Sunak and Zelensky Sunak and Zelensky. Photo: Simon Walker / No 10 Downing Street / Flickr / CC BY-NC-ND 2.0

Lindsey German on bipartisan jingoism and the cost of war

There were two remarkable scenes in parliament last Wednesday. The most reported on is the speech to both houses by Ukrainian president Volodymyr Zelensky, a set piece where, dressed as usual in combat gear, he demanded yet more military aid, this time in the form of fighter planes. But as significant was the prime minister’s question time which preceded it, when both Rishi Sunak and Keir Starmer put aside any political conflict to try to outdo each other with their support for arming Ukraine. There was not a whisper of anything that might hinder this lovefest – nothing about economic crisis, the pay disputes, super profits of oil companies, corruption, the Turkish earthquake, poverty, scapegoating of refugees.

The reception for the Zelensky speech was adulatory, with MPs and Lords cheering to the rafters, and mainstream journalists dutifully agreeing that this was a defence of liberty. The speech referenced Winston Churchill, talked about English tea, and demanded more weaponry – this time the provision of fighter jets, only days after this option was ruled out by both the US president, Joe Biden, and the German chancellor, Olaf Scholz.

The whole aim of his visit was to make this point, allowing the British government to position itself as the key driver of military support for Ukraine, putting pressure on European governments at the EU summit the following day, and therefore bouncing the various Nato powers into committing to supplying fighter jets in exactly the way that Britain led the way in drumming up support for sending tanks last month.

The main driver of this is not the present prime minister but the disgraced former one, Boris Johnson, who has been conducting his own operation to send more arms to Ukraine. No doubt he sees this as a way back for him politically if he chooses to challenge Sunak later in the year. The Tories themselves go along with it partly because they are a war party and because given their disastrous scores in the polls, they too see this as a way back politically. It is the only area of politics where the Tories are scoring remotely well.

The fact that so many politicians and pundits are now seriously talking about sending fighter planes (despite the fact that RAF Typhoons are both unsuitable for the kind of warfare being conducted in Ukraine, and in short supply given their use in other theatres of war) marks an incredible ratcheting up both of the demands from Ukraine and of the willingness of Nato powers to supply weapons. As we approach the first anniversary of Russia’s invasion and the start of this bloody war, it is worth remembering that a year ago, and until relatively recently, the Nato powers resisted the sending of tanks and planes because they felt this would draw them into an open war with Russia, rather than the proxy war now taking place.

Data extract:
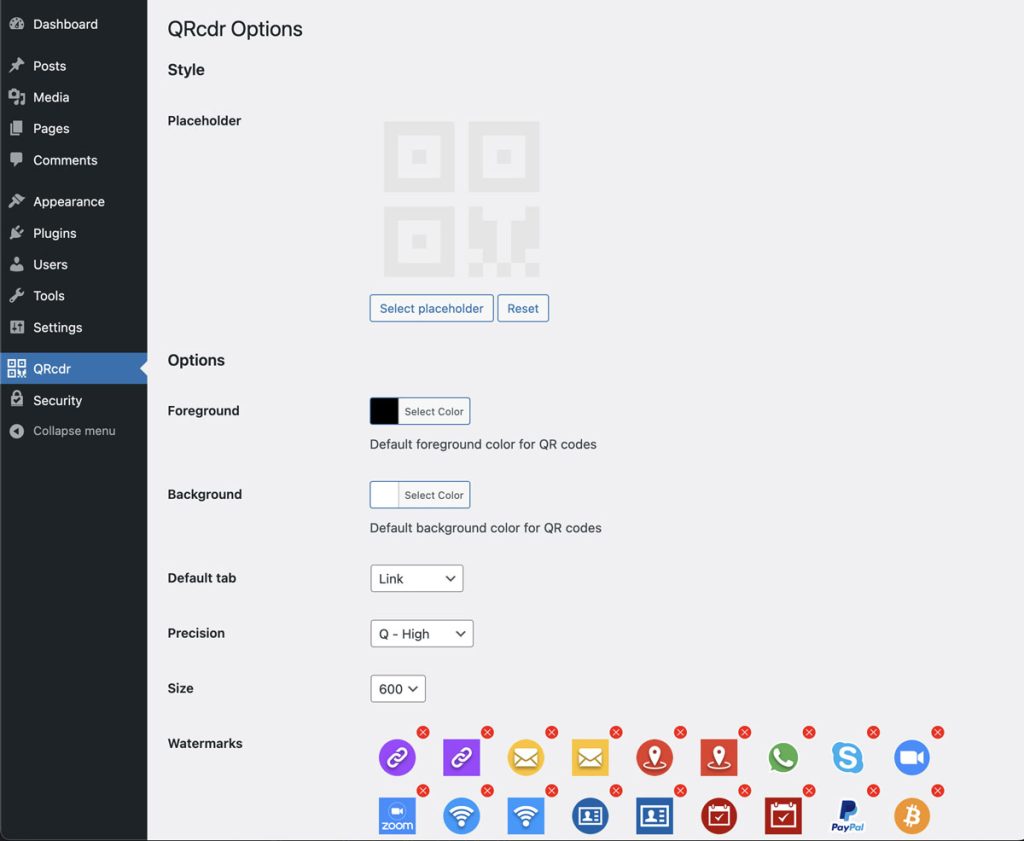Viewport: 1024px width, 841px height.
Task: Open the Size dropdown showing 600
Action: tap(397, 689)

Written task A: In the article on Zelensky's speech to parliament, who had ruled out supplying fighter jets only days before the speech?
Written task B: Write the next part of the article on Zelensky's speech to parliament, picking up after its last sentence.

Result A: US president Joe Biden and German chancellor Olaf Scholz.

Result B:
This is partly because the west and Nato’s war aims have changed especially since last spring, with the increasing sense that Ukraine could defeat Russia, and partly because the outcome of the war is uncertain and is not likely to be soon. Russia is close to taking the key town of Bakhmut, while Ukraine talks about its own spring offensive, hence the pleas for more weapons.

Continuing the war, however, will be at great cost to the people of Ukraine, and with the considerable threat of escalation, potentially to even nuclear war, despite this being dismissed by the right-wing warmongers. There is also the wider political threat of the war. This partly lies in dragooning of sections of the left into the war party, most notably those left MPs who could once be relied upon to oppose war. The bipartisan approach so evident in parliament last week encompassed left and right in Labour, the nationalist parties of Scotland and Wales, and the Greens.

That in turn disarms the working-class movement. It does so on economic issues, as a free pass is given to those wanting to increase military spending while they adopt the most intransigent refusal to fund public services or pay the nurses. The £2.3 billion going to Ukraine last year will be matched again this year, while the British government has pledged only £5 million to match donations for the earthquake in Turkey. Labour is committed to increasing spending on ‘defence’ as enthusiastically as any Tory retired major.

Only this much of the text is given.